6. Anti-Fungal Activity of Kaempferol and Quercetin

Kaempferol and quercetin antifungal activities are not well documented as compared to their antibacterial activity. Both flavonoids inhibit the growth of certain fungus such as, Aspergillus fumigatus, Aspergillus niger, Candida. Albicans, and Saccharomyces cerevisiae [79,80]. In some cases, they indirectly affect the fungal growth by sensitizing other drugs. It was reported that individually, quercetin showed no effect on fungal growth but in combination with amphotericin B, quercetin significantly induced the antifungal activity of amphotericin B in response to C. neoformans [81]. Studies have shown that kaempferol possesses stronger anti-fungal activity than quercetin.
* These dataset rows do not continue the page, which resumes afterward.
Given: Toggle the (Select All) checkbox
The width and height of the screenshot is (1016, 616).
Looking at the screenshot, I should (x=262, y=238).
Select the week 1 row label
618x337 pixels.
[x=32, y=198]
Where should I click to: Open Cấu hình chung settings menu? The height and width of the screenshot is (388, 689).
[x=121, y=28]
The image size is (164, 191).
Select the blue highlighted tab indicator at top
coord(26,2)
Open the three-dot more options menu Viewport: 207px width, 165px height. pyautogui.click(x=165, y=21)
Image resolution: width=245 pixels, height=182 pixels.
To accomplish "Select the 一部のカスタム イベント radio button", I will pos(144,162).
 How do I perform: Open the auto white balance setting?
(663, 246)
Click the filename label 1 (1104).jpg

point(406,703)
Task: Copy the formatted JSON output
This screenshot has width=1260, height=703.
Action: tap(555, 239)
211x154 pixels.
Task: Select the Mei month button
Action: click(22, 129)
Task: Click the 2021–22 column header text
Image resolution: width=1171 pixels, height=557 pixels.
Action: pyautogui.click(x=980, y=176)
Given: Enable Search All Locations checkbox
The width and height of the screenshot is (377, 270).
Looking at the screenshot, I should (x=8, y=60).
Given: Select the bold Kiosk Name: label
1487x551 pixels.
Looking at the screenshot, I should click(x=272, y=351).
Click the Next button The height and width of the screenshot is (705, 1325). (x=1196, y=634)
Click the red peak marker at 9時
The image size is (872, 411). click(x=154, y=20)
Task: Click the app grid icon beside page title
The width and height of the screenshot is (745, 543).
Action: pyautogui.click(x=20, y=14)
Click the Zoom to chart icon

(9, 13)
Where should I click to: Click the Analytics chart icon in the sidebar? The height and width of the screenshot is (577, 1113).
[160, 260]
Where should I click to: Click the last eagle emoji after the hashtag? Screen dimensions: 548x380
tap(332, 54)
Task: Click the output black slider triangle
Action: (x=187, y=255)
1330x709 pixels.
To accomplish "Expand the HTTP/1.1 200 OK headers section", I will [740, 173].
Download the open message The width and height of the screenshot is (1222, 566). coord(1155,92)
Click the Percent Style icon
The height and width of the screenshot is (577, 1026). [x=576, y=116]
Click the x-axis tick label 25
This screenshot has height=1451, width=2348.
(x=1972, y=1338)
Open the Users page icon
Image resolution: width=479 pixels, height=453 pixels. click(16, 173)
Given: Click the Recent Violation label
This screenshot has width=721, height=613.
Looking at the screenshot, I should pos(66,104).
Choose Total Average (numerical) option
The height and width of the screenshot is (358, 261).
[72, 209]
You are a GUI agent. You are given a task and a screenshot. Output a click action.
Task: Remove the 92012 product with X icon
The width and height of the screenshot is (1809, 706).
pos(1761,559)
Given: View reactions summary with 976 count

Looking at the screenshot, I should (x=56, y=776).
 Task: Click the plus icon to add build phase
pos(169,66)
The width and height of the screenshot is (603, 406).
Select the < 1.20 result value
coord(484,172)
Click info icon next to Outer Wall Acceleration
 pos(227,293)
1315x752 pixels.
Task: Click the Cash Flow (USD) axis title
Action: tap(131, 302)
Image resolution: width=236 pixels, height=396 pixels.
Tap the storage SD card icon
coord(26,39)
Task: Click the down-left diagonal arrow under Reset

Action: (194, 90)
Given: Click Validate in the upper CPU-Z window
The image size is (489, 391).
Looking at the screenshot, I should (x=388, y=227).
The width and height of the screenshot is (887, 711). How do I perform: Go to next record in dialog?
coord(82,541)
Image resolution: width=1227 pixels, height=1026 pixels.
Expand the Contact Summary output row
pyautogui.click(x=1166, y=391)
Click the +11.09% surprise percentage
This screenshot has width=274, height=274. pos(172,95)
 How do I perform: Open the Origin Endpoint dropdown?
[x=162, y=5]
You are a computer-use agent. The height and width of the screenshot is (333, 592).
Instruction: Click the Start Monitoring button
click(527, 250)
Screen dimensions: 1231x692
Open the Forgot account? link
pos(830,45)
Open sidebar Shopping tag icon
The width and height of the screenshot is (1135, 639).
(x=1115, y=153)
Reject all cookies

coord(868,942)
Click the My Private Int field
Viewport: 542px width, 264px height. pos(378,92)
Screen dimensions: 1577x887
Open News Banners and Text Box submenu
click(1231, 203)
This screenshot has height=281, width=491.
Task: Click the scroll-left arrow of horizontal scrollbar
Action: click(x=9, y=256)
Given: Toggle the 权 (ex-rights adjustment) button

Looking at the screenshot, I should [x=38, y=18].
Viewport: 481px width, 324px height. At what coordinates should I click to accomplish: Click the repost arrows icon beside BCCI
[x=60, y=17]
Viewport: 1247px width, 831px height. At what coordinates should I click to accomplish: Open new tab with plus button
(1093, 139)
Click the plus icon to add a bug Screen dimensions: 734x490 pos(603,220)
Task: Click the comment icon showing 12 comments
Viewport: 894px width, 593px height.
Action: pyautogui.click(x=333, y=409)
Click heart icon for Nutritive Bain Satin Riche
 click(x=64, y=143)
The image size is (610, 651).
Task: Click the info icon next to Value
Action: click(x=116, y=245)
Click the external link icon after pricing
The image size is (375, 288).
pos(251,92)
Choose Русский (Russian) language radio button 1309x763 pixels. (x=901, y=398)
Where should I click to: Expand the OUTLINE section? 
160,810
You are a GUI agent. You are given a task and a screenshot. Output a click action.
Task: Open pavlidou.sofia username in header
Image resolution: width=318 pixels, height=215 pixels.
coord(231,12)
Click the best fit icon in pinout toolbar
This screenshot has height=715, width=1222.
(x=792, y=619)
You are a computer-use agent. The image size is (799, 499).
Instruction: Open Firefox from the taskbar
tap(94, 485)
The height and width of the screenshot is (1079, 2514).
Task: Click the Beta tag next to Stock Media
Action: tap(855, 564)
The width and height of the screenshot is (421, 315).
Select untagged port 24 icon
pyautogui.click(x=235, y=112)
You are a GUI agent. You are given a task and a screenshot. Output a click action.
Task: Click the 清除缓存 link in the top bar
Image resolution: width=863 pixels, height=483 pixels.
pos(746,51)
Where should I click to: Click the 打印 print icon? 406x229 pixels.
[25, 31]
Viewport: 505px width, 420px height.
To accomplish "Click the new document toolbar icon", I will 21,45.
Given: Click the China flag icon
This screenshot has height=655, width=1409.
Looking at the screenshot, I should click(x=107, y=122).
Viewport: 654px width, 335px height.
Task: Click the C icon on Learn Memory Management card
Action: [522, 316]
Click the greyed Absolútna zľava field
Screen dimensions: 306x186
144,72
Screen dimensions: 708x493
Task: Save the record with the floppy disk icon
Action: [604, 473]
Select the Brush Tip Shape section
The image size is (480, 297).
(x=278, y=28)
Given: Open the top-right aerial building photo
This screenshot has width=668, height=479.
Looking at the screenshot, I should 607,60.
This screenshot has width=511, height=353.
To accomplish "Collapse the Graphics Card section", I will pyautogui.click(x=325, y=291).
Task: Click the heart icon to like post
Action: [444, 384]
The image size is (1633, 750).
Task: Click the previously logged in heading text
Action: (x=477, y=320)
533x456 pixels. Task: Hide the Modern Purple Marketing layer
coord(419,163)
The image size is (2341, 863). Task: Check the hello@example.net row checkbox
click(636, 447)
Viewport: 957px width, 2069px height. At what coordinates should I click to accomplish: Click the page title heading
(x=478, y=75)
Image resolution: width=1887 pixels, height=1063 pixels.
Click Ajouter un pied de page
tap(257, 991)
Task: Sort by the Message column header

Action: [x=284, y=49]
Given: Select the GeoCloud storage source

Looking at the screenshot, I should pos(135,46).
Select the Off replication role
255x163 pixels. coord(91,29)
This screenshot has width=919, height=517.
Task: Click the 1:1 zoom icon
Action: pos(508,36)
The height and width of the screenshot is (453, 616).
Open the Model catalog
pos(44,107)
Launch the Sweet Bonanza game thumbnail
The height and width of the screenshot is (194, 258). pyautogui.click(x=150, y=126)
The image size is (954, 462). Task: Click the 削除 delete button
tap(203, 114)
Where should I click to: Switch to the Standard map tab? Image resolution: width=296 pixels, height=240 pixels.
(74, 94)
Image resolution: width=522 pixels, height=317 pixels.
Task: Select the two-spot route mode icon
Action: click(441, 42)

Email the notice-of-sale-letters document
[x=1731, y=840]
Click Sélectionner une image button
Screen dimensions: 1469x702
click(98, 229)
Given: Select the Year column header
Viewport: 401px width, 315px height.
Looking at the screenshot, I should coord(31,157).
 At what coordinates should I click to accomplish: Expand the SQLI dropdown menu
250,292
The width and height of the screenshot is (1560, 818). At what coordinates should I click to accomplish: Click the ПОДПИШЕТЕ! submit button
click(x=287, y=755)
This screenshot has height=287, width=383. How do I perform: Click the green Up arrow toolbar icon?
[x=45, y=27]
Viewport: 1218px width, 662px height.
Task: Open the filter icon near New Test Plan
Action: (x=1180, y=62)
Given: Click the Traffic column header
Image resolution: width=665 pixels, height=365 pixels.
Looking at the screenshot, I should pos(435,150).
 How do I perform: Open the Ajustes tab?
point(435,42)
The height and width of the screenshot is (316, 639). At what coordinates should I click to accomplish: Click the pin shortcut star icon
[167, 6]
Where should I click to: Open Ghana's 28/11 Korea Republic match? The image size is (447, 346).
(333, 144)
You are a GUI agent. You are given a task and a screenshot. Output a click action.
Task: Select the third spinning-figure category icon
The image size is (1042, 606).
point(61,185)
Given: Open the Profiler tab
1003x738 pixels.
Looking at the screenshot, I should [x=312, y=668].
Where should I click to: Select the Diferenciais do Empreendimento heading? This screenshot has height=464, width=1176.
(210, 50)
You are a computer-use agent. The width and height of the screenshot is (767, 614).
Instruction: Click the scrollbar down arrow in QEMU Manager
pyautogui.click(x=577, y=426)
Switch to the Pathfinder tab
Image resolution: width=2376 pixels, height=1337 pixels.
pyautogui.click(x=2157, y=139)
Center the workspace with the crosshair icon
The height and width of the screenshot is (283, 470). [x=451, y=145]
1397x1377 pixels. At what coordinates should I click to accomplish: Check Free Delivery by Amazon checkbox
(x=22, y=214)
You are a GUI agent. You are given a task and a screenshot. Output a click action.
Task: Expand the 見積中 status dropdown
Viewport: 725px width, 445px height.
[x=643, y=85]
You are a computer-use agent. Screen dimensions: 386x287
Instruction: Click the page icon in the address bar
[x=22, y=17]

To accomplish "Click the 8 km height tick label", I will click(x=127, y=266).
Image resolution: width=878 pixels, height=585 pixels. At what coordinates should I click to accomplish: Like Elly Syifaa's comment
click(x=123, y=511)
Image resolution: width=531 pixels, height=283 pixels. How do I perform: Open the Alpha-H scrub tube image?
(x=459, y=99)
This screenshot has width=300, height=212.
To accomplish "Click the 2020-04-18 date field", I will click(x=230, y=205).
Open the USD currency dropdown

Recently, it has been investigated that kaempferol has a minimal inhibitory concentration (MIC) of 256 µg/mL while quercetin has lower than 128 µg/mL against C. albicans, C. tropicalis, and Cryptococcus neoformans [81,82,83]. Little research work has been conducted on the mechanisms of antifungal activity of both the flavonoids. However, a recently reported study evaluated that the anti-fungal mechanism of kaempferol and quercetin mainly includes disruption of the plasma membrane and affects the nucleic acid synthesis, protein synthesis and inhibits mitochondrial function [84]. Researchers have also studied the inhibition of fungus biofilm formation by both flavonoids. They observed that exposure of C. orthopsilosis and C. metapsilosis to both flavonoids reduces the metabolic activity and biomass of the two fungus [85]. These results validate recent studies that have demonstrated that kaempferol and quercetin inhibit microbial biofilm formation, possibly by weakening the cellular adhesion to abiotic surfaces, as reported for S. aureus and for C. albicans [72,86]. It has also been studied that mature biofilm of Candida specie is tolerant to flavonoids [83,86]. Kaempferol increased the metabolic activity of C. parapsilosis sensu stricto and C. orthopsilosis, while quercetin decreased it only for C. parapsilosis sensu stricto [85]. These differences in metabolic response do not necessarily reflect an alteration in the number of viable cells, since the metabolic activity of biofilms vary throughout the stages of biofilm formation [87], and may be a response to the stress caused by flavonoids exposure.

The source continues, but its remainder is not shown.